"İçtihat Metni"
MAHKEMESİ :Asliye Hukuk Mahkemesi
SAYISI : 2022/281 E., 2023/171 K.
HÜKÜM/KARAR : Ret
Taraflar arasında görülen tapu iptali ve tescil davasında verilen karar hakkında yapılan temyiz incelemesi sonucunda, Dairece kararın bozulmasına karar verilmiştir.
Mahkemece, bozmaya uyularak yeniden yapılan yargılama sonucunda; davanın reddine karar verilmiştir.

Görev:
Yukarıdaki içtihat metninin "MAHKEMESİ :Asliye Hukuk" ile başlayıp "bozulmasına karar verilmiştir." ile biten bölümünü harfi harfine kopyalayın.

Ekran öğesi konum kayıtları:
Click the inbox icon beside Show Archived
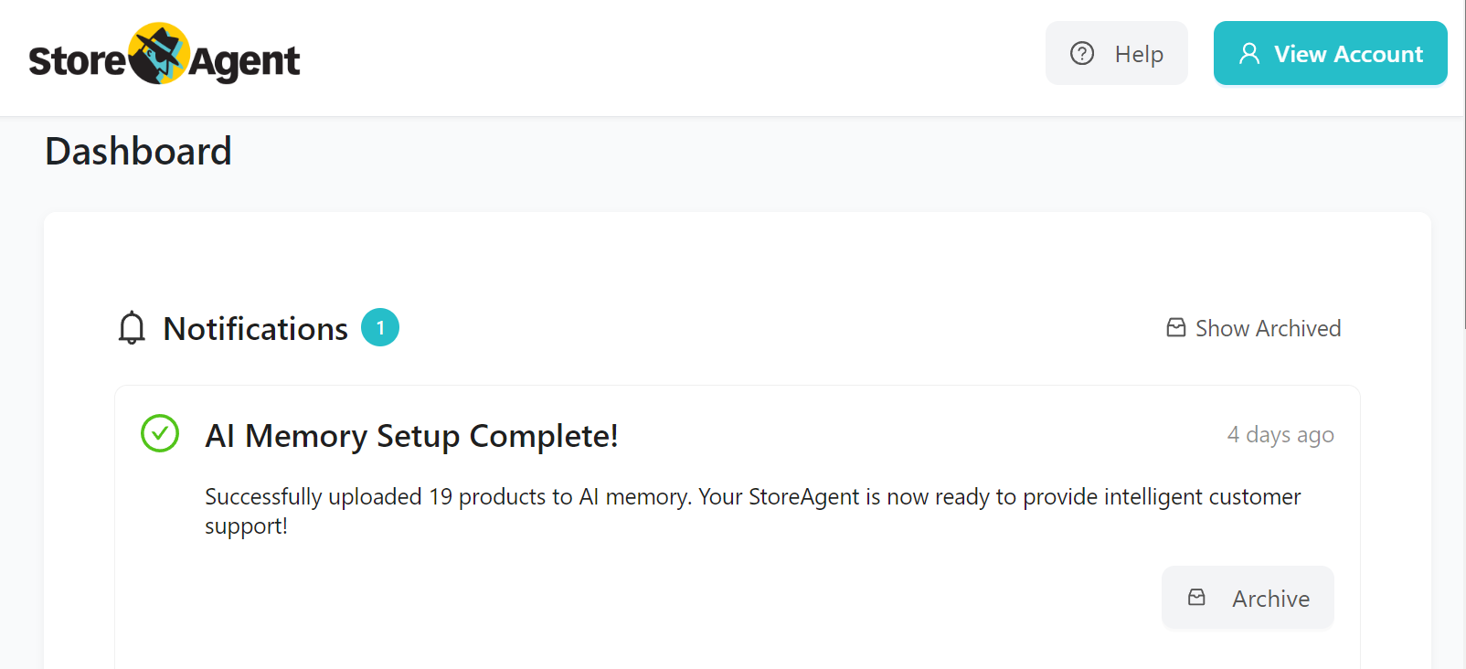 [x=1176, y=328]
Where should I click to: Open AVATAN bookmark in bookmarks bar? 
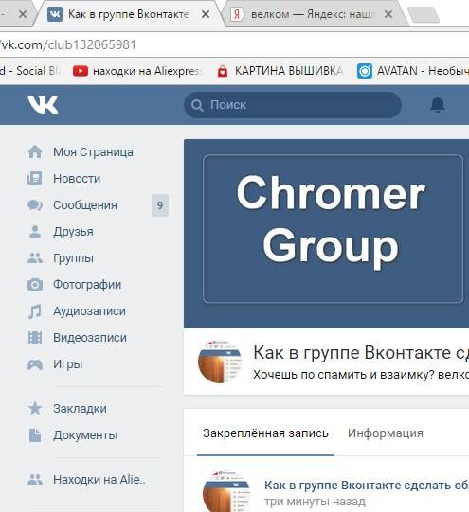[413, 71]
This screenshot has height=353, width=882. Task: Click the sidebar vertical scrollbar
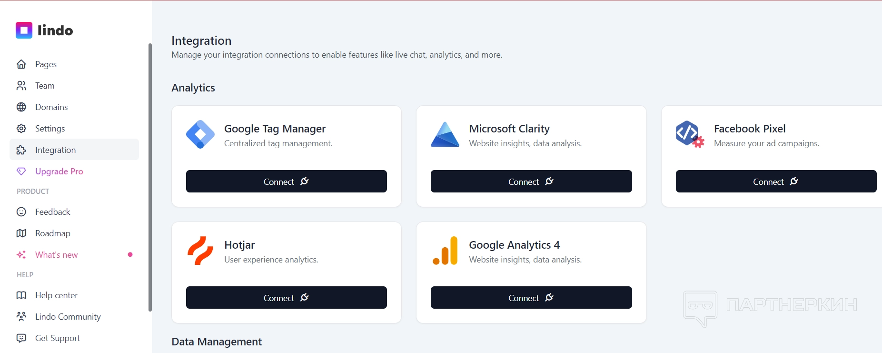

Tam Çıktı:
MAHKEMESİ :Asliye Hukuk Mahkemesi
SAYISI : 2022/281 E., 2023/171 K.
HÜKÜM/KARAR : Ret
Taraflar arasında görülen tapu iptali ve tescil davasında verilen karar hakkında yapılan temyiz incelemesi sonucunda, Dairece kararın bozulmasına karar verilmiştir.